- RECORDS TO USE -
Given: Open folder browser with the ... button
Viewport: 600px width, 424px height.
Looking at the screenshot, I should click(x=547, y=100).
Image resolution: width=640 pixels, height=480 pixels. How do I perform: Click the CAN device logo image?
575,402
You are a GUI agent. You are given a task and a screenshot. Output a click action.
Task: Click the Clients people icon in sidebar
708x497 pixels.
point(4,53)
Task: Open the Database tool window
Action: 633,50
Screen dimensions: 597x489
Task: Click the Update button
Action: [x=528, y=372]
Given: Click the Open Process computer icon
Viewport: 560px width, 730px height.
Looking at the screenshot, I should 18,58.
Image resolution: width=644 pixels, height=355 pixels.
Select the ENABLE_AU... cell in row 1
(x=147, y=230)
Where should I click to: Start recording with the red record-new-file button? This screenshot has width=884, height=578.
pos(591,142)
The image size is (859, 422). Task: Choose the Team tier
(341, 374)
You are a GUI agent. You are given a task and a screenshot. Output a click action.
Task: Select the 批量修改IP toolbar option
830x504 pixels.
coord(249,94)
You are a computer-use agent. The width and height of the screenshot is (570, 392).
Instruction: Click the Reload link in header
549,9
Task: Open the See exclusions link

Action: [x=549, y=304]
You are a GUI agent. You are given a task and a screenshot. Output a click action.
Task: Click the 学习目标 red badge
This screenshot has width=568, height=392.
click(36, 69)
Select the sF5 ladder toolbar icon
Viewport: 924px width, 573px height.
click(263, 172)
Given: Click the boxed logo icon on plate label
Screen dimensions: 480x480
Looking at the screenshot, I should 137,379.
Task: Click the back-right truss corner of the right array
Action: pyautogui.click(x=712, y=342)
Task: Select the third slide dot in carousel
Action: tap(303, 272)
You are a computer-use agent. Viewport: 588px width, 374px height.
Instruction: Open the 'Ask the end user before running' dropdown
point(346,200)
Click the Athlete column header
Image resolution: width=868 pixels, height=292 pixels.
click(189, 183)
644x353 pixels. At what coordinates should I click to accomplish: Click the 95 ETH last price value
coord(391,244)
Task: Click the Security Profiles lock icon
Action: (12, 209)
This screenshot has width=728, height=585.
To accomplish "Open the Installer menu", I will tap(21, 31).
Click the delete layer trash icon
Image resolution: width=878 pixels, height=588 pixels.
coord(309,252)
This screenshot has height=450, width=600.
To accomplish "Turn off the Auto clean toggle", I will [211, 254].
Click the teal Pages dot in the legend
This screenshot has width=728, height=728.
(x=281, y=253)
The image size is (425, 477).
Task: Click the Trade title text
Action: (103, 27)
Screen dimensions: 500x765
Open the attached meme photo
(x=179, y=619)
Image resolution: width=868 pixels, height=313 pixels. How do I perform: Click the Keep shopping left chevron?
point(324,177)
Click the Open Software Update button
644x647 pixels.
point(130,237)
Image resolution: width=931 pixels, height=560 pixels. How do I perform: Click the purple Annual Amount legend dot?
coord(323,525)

- DIRECTIONS -
Each line above that contains the string "computer" should be copied.

- THE COMPLETED TASK -
Given: Click the Open Process computer icon
You are a computer-use agent. The width and height of the screenshot is (570, 392).
You are a computer-use agent. Viewport: 588px width, 374px height.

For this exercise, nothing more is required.